* [Assignment] A single number is required: the count of lines in the following entries that include the word "every".

····················

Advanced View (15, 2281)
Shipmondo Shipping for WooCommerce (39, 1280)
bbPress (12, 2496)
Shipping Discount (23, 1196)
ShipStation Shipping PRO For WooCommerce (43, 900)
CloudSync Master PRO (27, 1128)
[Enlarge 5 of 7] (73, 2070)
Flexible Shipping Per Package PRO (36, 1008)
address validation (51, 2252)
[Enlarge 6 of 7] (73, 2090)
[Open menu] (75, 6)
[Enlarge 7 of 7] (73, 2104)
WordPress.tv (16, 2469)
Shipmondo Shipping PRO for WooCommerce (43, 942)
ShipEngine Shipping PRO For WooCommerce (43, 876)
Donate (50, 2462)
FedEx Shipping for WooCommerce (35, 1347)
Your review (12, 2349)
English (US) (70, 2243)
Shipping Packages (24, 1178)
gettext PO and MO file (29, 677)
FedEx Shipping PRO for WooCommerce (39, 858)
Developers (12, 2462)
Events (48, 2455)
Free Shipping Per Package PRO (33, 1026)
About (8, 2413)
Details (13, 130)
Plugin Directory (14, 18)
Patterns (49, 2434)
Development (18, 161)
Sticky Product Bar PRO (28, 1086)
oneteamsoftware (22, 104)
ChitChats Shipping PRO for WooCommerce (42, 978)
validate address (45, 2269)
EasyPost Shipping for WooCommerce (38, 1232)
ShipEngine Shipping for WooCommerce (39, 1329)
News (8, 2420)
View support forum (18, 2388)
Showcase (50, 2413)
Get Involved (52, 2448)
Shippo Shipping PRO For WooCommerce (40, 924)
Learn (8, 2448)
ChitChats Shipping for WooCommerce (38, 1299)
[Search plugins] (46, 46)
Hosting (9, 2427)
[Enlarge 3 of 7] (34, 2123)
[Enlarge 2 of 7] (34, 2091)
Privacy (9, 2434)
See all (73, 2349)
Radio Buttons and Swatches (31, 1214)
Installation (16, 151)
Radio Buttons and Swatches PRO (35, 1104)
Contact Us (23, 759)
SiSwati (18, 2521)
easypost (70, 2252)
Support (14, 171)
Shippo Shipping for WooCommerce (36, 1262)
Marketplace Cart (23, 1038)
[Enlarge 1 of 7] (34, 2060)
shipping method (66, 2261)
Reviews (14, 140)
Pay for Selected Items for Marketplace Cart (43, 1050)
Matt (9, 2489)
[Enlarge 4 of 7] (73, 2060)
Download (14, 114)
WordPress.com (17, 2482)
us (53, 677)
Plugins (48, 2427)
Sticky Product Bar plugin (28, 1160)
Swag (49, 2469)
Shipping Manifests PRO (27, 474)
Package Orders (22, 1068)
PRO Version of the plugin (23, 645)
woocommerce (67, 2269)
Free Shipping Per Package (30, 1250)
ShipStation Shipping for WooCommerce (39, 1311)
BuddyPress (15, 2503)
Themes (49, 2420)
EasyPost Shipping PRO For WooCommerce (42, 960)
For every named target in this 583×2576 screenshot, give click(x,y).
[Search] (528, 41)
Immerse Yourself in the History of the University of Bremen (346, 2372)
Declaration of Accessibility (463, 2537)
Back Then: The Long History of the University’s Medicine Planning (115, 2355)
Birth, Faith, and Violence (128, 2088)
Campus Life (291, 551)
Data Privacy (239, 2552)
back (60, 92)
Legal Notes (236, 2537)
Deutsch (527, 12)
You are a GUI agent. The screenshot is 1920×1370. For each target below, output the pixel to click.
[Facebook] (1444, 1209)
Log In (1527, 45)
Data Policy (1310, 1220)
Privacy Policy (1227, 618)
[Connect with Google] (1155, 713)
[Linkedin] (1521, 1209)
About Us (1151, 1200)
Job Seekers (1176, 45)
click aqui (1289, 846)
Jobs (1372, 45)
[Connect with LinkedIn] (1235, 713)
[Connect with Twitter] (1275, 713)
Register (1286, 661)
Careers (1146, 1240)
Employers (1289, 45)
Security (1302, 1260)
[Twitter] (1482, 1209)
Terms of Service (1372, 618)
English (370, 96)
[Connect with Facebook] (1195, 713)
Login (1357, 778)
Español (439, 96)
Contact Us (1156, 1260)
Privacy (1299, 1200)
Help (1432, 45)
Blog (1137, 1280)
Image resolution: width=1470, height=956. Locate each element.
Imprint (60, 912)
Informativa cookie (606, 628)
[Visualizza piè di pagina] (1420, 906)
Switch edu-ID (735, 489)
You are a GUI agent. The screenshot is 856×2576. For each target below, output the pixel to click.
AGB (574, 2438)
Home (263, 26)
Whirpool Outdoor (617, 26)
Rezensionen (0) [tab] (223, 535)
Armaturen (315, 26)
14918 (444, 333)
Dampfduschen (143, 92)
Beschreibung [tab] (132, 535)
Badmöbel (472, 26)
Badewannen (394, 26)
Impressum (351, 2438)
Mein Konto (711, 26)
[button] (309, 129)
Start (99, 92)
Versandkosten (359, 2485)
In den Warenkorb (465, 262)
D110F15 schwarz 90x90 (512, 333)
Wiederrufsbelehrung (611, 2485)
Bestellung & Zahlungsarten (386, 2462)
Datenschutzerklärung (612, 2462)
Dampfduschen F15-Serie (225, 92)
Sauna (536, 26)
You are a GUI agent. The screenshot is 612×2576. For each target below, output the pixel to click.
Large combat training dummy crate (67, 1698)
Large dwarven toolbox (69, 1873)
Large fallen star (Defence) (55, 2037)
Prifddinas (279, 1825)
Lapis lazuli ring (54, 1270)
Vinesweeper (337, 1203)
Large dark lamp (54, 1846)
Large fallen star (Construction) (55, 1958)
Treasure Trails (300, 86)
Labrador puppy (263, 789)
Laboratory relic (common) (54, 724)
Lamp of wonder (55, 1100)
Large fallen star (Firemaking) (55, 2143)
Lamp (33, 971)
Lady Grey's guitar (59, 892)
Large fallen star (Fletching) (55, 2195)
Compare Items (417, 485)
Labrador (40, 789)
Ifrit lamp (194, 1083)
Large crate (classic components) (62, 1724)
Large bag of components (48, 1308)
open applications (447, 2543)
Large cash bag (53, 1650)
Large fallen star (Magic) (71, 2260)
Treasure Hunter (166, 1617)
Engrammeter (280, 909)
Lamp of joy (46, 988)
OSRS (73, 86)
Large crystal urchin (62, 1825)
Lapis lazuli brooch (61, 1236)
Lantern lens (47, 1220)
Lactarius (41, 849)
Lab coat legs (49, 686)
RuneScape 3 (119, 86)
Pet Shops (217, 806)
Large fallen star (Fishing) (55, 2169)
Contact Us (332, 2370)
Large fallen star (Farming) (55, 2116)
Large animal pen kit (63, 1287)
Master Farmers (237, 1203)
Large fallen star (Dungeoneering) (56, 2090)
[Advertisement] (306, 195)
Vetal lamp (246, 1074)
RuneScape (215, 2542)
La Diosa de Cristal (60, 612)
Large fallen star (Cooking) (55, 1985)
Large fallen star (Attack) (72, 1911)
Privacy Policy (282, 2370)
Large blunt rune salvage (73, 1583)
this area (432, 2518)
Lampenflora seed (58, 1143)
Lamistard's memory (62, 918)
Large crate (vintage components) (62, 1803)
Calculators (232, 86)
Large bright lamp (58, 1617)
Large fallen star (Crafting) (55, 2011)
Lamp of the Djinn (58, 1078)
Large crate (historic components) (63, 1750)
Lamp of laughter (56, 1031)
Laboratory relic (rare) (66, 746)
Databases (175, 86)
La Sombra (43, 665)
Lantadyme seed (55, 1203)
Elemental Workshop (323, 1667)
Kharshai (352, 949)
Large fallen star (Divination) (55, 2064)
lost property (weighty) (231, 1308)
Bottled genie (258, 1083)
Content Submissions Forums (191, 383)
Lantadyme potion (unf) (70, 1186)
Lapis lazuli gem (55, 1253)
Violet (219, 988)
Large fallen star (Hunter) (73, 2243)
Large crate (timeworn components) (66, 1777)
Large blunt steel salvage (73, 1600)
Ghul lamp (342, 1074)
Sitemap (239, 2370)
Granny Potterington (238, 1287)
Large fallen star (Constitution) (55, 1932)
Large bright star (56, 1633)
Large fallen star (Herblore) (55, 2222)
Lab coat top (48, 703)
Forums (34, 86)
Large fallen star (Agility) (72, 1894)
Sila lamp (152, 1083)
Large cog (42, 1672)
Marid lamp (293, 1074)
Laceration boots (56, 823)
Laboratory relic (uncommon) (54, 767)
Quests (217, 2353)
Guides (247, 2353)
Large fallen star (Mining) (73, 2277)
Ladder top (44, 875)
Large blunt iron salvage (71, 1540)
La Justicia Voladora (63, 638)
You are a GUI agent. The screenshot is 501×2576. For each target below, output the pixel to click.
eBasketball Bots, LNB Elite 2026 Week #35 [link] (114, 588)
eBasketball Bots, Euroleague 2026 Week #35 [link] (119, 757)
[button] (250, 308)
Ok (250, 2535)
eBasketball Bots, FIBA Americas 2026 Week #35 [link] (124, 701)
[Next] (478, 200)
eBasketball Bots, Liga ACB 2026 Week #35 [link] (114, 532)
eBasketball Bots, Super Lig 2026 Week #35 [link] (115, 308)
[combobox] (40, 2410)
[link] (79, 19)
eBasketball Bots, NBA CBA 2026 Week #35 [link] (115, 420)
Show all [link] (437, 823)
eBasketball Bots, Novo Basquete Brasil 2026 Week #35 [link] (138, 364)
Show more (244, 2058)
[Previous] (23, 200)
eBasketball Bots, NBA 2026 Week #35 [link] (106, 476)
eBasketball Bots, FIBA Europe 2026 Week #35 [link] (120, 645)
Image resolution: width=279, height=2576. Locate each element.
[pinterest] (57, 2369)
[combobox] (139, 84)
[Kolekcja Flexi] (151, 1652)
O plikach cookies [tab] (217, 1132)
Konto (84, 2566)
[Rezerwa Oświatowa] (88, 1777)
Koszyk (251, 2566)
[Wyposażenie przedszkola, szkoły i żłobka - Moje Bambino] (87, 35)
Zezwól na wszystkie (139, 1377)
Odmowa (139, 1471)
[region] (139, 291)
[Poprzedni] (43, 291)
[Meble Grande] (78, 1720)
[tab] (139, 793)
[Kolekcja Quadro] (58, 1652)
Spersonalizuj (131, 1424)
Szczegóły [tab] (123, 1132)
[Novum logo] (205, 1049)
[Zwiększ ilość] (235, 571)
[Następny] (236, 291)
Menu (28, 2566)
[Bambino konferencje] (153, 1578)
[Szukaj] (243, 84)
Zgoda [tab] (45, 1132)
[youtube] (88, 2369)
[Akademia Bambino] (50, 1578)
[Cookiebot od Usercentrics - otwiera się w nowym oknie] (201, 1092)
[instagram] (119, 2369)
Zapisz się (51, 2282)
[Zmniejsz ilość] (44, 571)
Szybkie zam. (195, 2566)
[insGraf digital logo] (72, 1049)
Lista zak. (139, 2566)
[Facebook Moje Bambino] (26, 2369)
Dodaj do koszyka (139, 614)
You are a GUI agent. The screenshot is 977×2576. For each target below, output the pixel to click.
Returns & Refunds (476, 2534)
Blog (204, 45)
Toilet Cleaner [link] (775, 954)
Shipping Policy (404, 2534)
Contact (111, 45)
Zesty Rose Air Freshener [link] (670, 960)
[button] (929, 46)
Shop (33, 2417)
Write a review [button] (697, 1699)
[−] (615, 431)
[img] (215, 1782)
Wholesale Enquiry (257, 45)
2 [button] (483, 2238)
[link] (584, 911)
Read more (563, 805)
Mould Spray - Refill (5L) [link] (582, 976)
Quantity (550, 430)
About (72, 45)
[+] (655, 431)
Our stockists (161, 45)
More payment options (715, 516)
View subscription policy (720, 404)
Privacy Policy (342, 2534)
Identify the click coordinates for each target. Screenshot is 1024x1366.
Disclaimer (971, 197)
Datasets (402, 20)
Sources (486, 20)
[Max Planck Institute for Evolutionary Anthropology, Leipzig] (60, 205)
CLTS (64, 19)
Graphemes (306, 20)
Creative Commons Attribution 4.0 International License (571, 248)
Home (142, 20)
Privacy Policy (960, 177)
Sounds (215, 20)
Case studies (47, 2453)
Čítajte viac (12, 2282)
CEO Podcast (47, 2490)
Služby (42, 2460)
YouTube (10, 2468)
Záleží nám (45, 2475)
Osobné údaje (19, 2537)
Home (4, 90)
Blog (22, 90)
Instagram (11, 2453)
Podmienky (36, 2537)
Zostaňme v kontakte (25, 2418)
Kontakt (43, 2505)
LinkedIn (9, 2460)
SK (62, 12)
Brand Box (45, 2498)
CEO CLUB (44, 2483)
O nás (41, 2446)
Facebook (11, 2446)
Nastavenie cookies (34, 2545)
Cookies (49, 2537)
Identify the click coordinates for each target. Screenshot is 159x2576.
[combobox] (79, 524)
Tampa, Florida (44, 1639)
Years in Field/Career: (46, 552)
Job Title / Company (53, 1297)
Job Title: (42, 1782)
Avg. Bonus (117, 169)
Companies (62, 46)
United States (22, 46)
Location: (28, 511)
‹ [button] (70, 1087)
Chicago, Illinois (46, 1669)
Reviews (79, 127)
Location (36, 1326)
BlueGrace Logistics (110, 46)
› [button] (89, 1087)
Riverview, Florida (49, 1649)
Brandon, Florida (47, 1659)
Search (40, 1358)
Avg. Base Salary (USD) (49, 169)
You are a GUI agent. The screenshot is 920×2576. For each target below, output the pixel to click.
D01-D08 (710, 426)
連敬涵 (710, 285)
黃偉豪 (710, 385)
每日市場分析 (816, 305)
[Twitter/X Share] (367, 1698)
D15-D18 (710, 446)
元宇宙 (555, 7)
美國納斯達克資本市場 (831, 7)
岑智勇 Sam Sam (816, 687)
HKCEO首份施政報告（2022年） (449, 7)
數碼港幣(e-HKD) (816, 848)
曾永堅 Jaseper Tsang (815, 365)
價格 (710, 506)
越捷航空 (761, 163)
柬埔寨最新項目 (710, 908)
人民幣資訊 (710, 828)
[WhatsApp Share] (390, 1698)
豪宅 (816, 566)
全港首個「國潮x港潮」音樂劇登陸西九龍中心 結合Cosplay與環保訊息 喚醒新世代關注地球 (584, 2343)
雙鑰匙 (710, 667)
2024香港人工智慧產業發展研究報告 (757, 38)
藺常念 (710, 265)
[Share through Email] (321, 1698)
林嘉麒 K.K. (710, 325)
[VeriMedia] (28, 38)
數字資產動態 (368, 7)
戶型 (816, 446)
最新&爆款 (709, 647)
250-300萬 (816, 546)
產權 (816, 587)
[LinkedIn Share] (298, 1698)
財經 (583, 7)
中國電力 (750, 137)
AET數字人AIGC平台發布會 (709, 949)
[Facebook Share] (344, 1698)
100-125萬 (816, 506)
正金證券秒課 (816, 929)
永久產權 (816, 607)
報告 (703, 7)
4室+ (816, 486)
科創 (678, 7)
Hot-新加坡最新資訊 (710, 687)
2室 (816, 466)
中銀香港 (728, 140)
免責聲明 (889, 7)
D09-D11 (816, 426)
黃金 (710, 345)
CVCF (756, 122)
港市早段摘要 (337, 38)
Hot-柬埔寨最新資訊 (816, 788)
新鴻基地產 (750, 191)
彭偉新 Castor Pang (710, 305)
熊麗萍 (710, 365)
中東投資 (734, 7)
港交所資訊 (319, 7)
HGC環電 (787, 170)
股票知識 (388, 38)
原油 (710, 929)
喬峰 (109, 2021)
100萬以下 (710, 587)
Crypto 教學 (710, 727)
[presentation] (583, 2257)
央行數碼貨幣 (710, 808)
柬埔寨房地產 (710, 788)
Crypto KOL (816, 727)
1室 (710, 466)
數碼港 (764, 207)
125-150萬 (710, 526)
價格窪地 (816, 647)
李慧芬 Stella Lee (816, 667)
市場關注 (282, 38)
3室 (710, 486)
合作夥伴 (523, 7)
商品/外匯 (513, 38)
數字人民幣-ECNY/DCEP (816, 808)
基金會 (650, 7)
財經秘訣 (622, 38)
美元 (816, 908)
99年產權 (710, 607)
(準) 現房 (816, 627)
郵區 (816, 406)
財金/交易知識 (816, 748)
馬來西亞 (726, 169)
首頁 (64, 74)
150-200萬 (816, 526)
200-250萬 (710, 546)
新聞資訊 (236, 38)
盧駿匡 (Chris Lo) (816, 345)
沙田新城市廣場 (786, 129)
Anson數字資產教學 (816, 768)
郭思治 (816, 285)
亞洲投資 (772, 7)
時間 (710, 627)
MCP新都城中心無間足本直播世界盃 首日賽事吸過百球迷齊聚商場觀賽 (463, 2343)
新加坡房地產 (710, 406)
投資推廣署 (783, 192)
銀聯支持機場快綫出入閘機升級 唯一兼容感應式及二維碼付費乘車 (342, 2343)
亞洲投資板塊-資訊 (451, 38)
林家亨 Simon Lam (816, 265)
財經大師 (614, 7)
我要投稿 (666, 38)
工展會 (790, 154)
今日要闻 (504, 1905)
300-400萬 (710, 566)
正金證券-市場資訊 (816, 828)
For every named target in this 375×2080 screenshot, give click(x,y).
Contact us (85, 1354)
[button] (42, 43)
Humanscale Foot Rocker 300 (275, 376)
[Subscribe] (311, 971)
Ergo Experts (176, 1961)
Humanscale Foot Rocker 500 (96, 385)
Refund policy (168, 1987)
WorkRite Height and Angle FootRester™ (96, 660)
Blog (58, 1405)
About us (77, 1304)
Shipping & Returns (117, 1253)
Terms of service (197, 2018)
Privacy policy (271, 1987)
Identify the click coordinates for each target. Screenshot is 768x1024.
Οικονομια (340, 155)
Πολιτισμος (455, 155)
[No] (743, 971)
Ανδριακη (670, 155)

····················

* [Response to this exercise] 2